Wicaksono Sarosa, dalam buku berjudul Kota untuk Semua: Hunian yang Selaras dengan Sustainable Development Goals dan New Urban Agenda (Exposé, 2020), mengulas peran kota dalam pembangunan yang semakin penting. Semakin siap sebuah kota menampung pertambahan penduduk, semakin besar manfaat ekonomi yang bisa diperoleh.
Kota yang nyaman, sehat, dan aman menjadi impian semua orang. Kota yang berkualitas sangat tergantung pada terpenuhinya 17 target Sustainable Development Goals (SDGs) dan New Urban Agenda (NUA).
Salah satu target SDGs, yaitu SDG-11 secara khusus mengarahkan tentang ”membuat kota dan permukiman manusia yang inklusif, aman tangguh, dan berkelanjutan”. Begitu pun dalam NUA, disebutkan tujuan utama perkotaan adalah ”kota untuk semua”, kota yang nyaman dan aman untuk segala usia, mulai dari bayi hingga lansia, tanpa membedakan jenis kelamin, serta memastikan jaminan atas keragaman difabilitas dan juga tidak adanya unsur SARA.
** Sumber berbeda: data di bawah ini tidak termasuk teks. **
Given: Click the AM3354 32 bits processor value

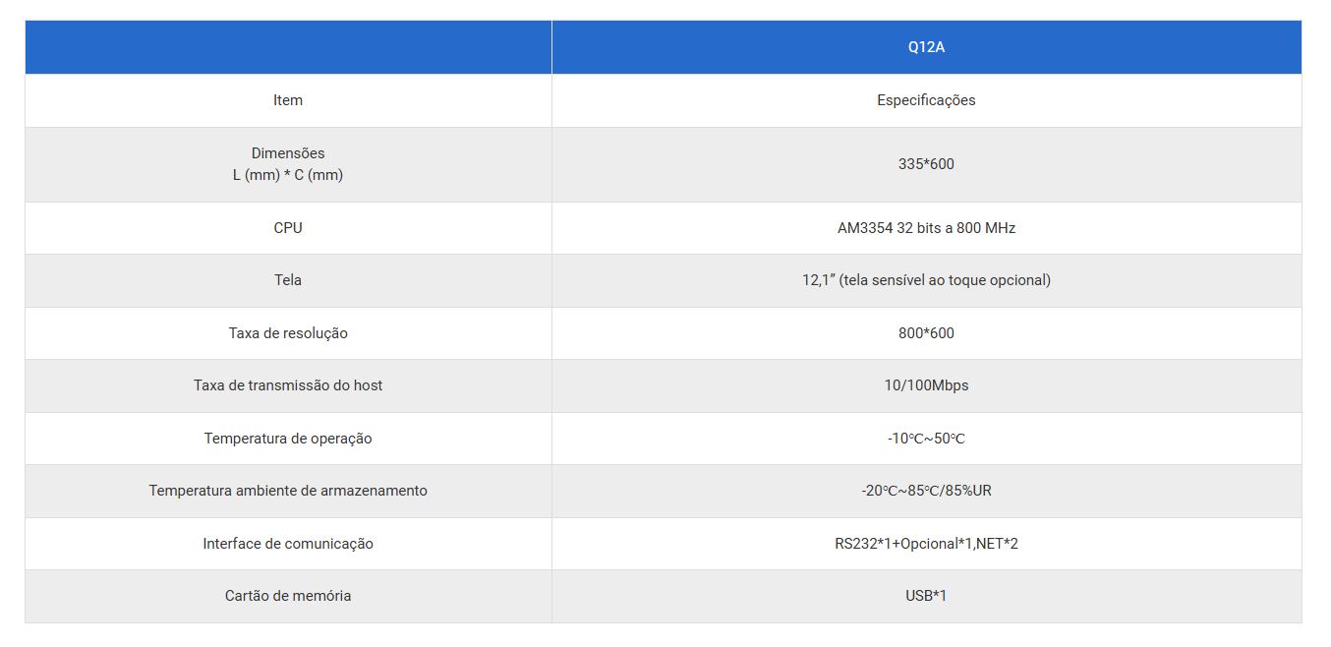Looking at the screenshot, I should [x=926, y=228].
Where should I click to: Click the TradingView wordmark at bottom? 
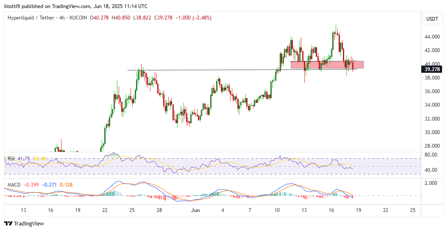click(29, 223)
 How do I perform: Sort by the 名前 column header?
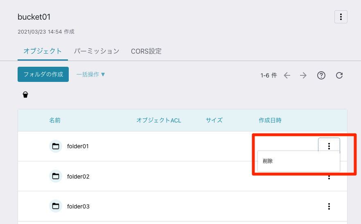pyautogui.click(x=55, y=120)
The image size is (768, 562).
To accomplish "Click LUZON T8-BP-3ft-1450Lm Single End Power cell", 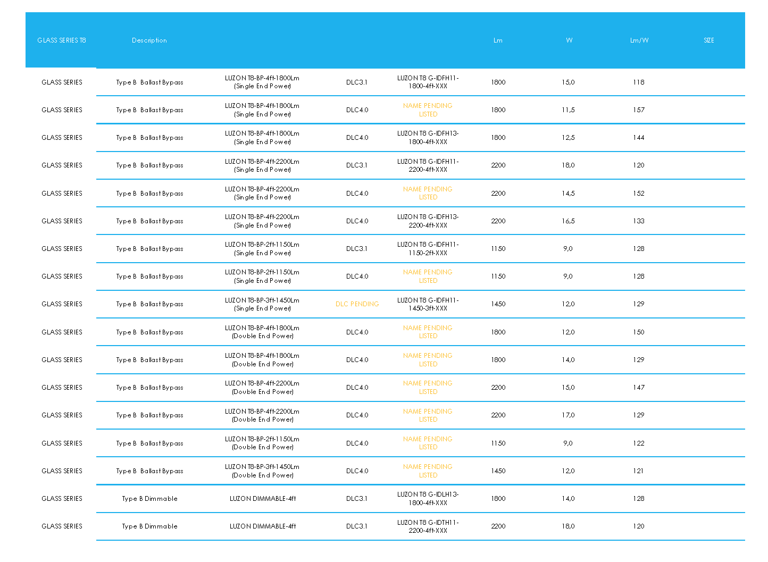I will [x=262, y=304].
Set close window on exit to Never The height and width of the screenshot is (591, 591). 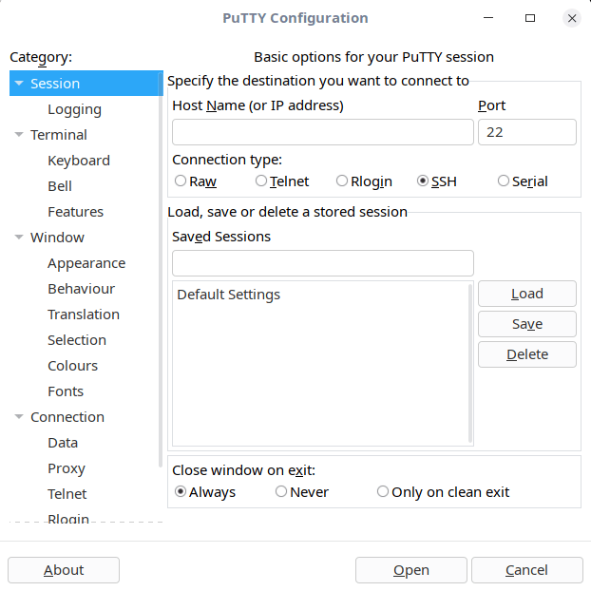281,492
Buku setebal 455 halaman ini menyajikan gagasan bagaimana merespons tantangan dalam memenuhi ”kota untuk semua” dilihat dari segi ekonomi-finansial, sosial-budaya, pengetahuan dan teknologi, serta fisik dan lingkungan kota. ”Kota untuk semua” bisa diwujudkan dengan merencanakan, merancang, membangun dan mengelola kota melalui kolaborasi dan membangun kemitraan di antara masyarakat, pelaku bisnis, filantropi, dan akademisi.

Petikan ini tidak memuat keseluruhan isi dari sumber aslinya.